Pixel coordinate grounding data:
/---

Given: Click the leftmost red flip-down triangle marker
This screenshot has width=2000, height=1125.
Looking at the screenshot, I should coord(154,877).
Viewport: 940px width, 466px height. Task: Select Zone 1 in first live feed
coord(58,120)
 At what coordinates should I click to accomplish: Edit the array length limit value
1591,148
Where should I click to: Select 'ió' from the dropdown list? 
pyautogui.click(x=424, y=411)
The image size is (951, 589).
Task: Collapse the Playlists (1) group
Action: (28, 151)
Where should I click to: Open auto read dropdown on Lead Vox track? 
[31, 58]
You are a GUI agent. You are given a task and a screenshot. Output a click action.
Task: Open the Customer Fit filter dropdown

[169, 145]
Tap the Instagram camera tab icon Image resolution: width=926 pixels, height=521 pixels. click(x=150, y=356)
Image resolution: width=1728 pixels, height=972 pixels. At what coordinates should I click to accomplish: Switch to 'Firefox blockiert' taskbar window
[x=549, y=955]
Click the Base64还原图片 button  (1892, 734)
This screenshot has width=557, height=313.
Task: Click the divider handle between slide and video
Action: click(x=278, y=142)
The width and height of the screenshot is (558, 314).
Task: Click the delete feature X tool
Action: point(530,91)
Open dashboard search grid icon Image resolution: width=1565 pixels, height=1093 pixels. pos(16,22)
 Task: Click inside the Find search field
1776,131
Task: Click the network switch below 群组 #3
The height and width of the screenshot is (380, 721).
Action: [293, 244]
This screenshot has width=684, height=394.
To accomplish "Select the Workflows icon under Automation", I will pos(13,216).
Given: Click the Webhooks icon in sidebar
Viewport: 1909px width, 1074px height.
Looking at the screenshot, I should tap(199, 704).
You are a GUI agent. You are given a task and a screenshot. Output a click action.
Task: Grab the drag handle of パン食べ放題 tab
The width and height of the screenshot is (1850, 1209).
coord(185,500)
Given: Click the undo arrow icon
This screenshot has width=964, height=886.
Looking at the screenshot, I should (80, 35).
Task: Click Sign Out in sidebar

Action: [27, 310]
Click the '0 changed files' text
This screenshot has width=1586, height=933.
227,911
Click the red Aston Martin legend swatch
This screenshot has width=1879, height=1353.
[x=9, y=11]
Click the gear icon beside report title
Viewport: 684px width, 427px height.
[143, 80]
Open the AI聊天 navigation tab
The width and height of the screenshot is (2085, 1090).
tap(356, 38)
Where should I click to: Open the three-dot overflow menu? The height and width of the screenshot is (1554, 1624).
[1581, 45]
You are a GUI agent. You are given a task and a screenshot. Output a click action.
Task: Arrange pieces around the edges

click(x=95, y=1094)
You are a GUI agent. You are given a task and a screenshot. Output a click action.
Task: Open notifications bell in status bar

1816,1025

\---

*Exercise details:* Output all of the data again. Match it exactly.

*Completed task:*
Given: Click the leftmost red flip-down triangle marker
This screenshot has width=2000, height=1125.
Looking at the screenshot, I should coord(154,877).
Viewport: 940px width, 466px height. Task: Select Zone 1 in first live feed
coord(58,120)
 At what coordinates should I click to accomplish: Edit the array length limit value
1591,148
Where should I click to: Select 'ió' from the dropdown list? 
pyautogui.click(x=424, y=411)
The image size is (951, 589).
Task: Collapse the Playlists (1) group
Action: (28, 151)
Where should I click to: Open auto read dropdown on Lead Vox track? 
[31, 58]
You are a GUI agent. You are given a task and a screenshot. Output a click action.
Task: Open the Customer Fit filter dropdown

[169, 145]
Tap the Instagram camera tab icon Image resolution: width=926 pixels, height=521 pixels. click(x=150, y=356)
Image resolution: width=1728 pixels, height=972 pixels. At what coordinates should I click to accomplish: Switch to 'Firefox blockiert' taskbar window
[x=549, y=955]
Click the Base64还原图片 button  (1892, 734)
This screenshot has width=557, height=313.
Task: Click the divider handle between slide and video
Action: click(x=278, y=142)
The width and height of the screenshot is (558, 314).
Task: Click the delete feature X tool
Action: point(530,91)
Open dashboard search grid icon Image resolution: width=1565 pixels, height=1093 pixels. pos(16,22)
 Task: Click inside the Find search field
1776,131
Task: Click the network switch below 群组 #3
The height and width of the screenshot is (380, 721).
Action: [293, 244]
This screenshot has width=684, height=394.
To accomplish "Select the Workflows icon under Automation", I will pos(13,216).
Given: Click the Webhooks icon in sidebar
Viewport: 1909px width, 1074px height.
Looking at the screenshot, I should tap(199, 704).
You are a GUI agent. You are given a task and a screenshot. Output a click action.
Task: Grab the drag handle of パン食べ放題 tab
The width and height of the screenshot is (1850, 1209).
coord(185,500)
Given: Click the undo arrow icon
This screenshot has width=964, height=886.
Looking at the screenshot, I should (80, 35).
Task: Click Sign Out in sidebar

Action: [27, 310]
Click the '0 changed files' text
This screenshot has width=1586, height=933.
227,911
Click the red Aston Martin legend swatch
This screenshot has width=1879, height=1353.
[x=9, y=11]
Click the gear icon beside report title
Viewport: 684px width, 427px height.
[143, 80]
Open the AI聊天 navigation tab
The width and height of the screenshot is (2085, 1090).
tap(356, 38)
Where should I click to: Open the three-dot overflow menu? The height and width of the screenshot is (1554, 1624).
[1581, 45]
You are a GUI agent. You are given a task and a screenshot. Output a click action.
Task: Arrange pieces around the edges

click(x=95, y=1094)
You are a GUI agent. You are given a task and a screenshot. Output a click action.
Task: Open notifications bell in status bar

1816,1025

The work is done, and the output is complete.